# ==== INTERACTIVE CLUSTERING COMPARATIVE STUDY ====
> ### Stage 3 : Apply main effects and post-hoc analysis on interactive clustering parameters.

------------------------------
## READ-ME BEFORE RUNNING

### Quick Description

This notebook is **aimed at run main effects and and post-hoc analysis on interactive clustering convergence speed over experiments**.
- Environments are represented by subdirectories in the `/experiments` folder.

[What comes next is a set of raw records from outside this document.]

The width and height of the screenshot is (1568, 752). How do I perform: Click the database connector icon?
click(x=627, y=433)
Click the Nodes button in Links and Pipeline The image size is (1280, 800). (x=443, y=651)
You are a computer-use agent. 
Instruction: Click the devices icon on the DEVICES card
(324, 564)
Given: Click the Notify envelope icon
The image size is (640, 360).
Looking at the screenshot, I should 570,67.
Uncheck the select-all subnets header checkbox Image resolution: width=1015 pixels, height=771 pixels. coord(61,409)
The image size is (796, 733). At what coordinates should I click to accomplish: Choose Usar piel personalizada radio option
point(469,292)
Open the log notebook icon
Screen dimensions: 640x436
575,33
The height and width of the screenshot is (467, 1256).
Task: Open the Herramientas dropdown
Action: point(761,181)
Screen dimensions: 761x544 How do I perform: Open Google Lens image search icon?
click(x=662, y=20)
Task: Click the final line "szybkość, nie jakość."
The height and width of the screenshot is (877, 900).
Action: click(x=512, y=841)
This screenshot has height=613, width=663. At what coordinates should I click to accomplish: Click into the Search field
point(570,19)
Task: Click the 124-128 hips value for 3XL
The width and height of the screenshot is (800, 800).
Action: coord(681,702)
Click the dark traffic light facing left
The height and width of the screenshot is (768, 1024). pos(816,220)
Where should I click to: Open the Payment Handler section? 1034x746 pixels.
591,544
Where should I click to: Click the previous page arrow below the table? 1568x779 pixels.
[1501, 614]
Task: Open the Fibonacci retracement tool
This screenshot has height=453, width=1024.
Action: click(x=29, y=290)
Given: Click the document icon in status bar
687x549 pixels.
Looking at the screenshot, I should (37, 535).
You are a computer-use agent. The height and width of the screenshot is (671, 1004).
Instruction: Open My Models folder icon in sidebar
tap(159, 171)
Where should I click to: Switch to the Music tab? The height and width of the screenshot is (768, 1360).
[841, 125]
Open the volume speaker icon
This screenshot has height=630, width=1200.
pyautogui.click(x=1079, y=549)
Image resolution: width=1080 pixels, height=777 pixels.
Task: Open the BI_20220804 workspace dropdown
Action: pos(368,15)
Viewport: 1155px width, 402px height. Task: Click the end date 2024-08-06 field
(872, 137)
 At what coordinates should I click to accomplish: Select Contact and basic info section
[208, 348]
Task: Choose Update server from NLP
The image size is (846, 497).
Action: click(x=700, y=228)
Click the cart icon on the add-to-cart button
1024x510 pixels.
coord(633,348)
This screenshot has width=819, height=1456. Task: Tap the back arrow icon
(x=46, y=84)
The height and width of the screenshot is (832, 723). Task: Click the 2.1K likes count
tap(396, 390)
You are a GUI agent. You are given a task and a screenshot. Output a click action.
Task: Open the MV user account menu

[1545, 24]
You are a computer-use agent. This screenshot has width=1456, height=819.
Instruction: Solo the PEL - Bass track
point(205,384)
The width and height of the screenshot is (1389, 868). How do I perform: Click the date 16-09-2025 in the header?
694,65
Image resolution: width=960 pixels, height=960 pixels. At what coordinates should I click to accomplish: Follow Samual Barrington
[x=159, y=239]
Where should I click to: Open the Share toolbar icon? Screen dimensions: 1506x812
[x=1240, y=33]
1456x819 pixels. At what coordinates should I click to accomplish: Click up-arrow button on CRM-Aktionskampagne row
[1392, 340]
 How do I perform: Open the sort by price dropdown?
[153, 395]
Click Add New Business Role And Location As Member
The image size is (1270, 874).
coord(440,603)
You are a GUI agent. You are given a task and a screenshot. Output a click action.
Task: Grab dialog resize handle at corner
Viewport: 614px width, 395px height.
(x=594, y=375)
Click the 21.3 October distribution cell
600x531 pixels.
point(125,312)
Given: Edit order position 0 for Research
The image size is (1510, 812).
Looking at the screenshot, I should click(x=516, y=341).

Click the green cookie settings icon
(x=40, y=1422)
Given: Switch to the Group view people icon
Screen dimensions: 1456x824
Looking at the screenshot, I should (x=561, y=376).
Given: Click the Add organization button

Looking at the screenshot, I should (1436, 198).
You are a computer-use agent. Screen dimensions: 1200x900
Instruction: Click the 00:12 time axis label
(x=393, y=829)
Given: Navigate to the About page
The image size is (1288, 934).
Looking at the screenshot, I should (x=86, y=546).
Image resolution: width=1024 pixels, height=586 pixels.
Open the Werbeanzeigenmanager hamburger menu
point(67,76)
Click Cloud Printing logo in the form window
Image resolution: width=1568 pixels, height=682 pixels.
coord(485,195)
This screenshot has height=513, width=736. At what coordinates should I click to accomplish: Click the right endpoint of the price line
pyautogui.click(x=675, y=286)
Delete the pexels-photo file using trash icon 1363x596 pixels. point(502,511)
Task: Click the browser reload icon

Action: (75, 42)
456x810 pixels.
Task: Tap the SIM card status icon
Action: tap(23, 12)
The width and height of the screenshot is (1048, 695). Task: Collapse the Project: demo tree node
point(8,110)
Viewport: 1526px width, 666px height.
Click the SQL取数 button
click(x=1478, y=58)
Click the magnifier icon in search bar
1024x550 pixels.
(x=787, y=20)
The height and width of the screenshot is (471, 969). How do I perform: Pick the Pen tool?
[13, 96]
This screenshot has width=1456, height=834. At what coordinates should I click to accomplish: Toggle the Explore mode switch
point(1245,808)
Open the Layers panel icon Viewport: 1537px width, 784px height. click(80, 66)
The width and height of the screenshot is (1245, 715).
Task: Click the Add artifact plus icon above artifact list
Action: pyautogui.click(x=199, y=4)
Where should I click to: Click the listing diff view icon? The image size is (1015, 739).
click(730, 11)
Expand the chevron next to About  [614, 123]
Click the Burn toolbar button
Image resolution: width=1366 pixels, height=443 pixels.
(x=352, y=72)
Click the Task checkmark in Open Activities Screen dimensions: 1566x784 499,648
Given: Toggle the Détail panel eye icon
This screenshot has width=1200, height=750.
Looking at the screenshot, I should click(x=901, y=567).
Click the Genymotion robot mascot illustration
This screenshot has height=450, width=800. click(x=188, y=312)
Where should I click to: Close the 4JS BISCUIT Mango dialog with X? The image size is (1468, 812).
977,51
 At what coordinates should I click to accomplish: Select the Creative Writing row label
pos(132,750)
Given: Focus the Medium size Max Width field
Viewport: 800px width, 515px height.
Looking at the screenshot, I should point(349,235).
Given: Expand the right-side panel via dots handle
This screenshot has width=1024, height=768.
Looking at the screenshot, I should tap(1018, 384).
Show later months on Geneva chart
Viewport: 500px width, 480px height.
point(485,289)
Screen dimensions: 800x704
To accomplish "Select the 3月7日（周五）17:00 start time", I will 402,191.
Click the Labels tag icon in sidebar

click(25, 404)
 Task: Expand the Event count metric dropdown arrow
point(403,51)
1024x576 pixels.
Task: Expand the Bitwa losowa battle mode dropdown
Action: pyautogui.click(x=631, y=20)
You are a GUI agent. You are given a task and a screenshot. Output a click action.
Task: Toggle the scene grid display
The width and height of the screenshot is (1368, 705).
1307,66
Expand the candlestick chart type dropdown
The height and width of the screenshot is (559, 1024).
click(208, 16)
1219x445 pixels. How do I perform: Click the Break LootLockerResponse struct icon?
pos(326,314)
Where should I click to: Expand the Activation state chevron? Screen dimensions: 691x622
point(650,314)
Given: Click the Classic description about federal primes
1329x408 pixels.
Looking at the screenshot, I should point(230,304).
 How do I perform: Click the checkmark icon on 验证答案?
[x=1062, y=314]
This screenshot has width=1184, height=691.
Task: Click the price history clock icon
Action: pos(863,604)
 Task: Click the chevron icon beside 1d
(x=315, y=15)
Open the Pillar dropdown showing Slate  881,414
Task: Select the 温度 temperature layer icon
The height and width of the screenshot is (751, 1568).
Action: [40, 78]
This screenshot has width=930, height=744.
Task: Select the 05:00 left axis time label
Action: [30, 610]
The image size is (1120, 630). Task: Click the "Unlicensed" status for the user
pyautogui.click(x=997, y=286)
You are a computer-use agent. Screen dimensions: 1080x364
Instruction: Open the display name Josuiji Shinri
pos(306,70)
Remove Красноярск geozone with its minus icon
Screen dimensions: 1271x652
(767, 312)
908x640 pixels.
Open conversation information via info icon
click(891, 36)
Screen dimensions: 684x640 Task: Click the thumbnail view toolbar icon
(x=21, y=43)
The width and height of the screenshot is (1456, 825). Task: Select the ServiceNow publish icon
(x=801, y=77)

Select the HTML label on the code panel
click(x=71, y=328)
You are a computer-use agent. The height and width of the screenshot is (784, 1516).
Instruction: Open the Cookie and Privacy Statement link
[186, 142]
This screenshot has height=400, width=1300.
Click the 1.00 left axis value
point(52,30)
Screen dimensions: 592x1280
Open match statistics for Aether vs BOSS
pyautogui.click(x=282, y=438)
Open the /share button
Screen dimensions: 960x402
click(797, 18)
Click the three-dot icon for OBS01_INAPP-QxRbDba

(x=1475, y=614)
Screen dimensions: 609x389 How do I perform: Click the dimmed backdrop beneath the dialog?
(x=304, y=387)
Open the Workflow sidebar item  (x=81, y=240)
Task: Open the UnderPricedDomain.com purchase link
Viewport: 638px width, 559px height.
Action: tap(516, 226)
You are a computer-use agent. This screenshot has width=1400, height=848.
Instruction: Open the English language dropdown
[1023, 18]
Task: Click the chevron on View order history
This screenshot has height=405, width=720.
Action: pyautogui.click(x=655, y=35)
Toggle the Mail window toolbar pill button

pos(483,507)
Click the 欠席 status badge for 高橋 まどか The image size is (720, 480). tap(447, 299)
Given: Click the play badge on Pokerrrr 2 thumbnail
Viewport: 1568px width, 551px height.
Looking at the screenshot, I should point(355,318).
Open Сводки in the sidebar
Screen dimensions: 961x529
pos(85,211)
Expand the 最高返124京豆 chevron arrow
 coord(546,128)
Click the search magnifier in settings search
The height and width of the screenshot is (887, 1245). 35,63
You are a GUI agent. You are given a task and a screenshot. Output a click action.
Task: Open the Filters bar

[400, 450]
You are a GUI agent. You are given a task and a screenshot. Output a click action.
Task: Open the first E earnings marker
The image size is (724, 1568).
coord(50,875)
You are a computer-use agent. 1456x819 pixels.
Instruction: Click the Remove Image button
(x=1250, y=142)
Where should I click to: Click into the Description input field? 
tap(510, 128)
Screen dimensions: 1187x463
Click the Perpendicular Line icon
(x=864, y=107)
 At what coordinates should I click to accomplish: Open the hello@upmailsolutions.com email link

A full path to an experiment environment is `/experiments/[DATASET]/[PREPROCESSING]/[VECTORIZATION]/[SAMPLING]/[CLUSTERING]/[EXPERIMENT]`.
- Experiments have to be run and evaluated in order to analyze convergency speed.

Before running, **run the notebook `2_Run_and_evaluate_experiments.ipynb` to run and evaluate each experiment you have set**.

### Description each steps

First of all, **load experiment synthesis CSV file** that have been computed with the last notebook.
- It contains parameters used for each experiment and convergency metric to compare.
- Four parameters are studied : `preprocessing`, `vectorization`, `sampling` and `clustering`.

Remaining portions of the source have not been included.